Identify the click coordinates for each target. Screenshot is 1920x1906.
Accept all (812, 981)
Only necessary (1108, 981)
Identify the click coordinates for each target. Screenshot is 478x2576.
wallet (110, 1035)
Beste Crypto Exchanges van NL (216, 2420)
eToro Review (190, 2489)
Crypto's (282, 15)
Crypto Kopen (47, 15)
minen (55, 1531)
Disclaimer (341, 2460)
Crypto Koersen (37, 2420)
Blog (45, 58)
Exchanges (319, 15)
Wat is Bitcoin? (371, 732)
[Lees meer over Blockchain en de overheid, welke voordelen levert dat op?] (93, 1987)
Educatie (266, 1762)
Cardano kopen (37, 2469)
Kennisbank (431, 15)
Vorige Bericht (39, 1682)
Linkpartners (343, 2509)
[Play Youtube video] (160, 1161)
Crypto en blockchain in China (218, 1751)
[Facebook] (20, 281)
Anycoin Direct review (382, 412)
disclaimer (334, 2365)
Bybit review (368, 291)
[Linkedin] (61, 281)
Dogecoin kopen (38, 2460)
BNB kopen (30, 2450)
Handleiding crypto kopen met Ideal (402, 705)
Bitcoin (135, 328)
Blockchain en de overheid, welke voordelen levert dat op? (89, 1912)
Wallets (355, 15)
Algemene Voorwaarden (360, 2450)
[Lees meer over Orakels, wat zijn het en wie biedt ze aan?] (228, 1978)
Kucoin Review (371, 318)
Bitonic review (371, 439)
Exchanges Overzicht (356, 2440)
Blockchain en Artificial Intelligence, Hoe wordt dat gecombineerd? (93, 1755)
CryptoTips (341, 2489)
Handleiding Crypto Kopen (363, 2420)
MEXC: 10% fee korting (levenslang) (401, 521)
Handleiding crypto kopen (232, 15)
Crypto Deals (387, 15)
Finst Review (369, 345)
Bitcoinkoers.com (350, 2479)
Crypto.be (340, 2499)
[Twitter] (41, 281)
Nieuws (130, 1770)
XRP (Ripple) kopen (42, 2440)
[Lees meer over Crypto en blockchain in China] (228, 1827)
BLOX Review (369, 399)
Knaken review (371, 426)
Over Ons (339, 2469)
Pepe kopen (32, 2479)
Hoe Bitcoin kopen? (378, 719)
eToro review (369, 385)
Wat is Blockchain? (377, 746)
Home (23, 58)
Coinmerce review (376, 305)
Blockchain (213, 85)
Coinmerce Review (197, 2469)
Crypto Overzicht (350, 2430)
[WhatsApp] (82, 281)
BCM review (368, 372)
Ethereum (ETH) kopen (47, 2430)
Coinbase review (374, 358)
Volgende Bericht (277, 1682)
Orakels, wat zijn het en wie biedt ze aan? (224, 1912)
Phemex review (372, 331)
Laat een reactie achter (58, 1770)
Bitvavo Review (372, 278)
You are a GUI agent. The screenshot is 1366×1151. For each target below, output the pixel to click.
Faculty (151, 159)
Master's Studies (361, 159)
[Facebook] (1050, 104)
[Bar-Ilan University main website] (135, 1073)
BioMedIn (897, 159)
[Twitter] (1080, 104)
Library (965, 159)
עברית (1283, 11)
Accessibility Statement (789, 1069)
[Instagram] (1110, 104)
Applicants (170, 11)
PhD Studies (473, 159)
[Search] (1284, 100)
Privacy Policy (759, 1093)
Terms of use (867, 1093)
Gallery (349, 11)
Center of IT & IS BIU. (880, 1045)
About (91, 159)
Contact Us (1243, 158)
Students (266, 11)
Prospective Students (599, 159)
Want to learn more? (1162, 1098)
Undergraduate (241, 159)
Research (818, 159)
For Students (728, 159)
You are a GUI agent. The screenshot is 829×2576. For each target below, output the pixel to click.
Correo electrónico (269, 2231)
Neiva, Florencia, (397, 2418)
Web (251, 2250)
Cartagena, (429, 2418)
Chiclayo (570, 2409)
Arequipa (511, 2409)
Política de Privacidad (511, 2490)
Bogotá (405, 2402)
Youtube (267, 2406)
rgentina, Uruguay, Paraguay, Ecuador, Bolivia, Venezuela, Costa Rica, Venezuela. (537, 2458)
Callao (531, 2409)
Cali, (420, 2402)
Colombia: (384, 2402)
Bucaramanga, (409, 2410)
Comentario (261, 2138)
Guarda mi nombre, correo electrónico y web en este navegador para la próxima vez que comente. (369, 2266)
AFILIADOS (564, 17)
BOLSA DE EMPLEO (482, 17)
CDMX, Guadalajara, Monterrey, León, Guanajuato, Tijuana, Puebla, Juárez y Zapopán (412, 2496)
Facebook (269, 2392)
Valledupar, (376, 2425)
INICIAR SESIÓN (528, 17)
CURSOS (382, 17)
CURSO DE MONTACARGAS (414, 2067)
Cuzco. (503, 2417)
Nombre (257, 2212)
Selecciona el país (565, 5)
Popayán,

——————————

--- Problem statement ---
Your reply should be one number: the count of lines above that hold the word "coordinates".

--- Response to the exercise ---
2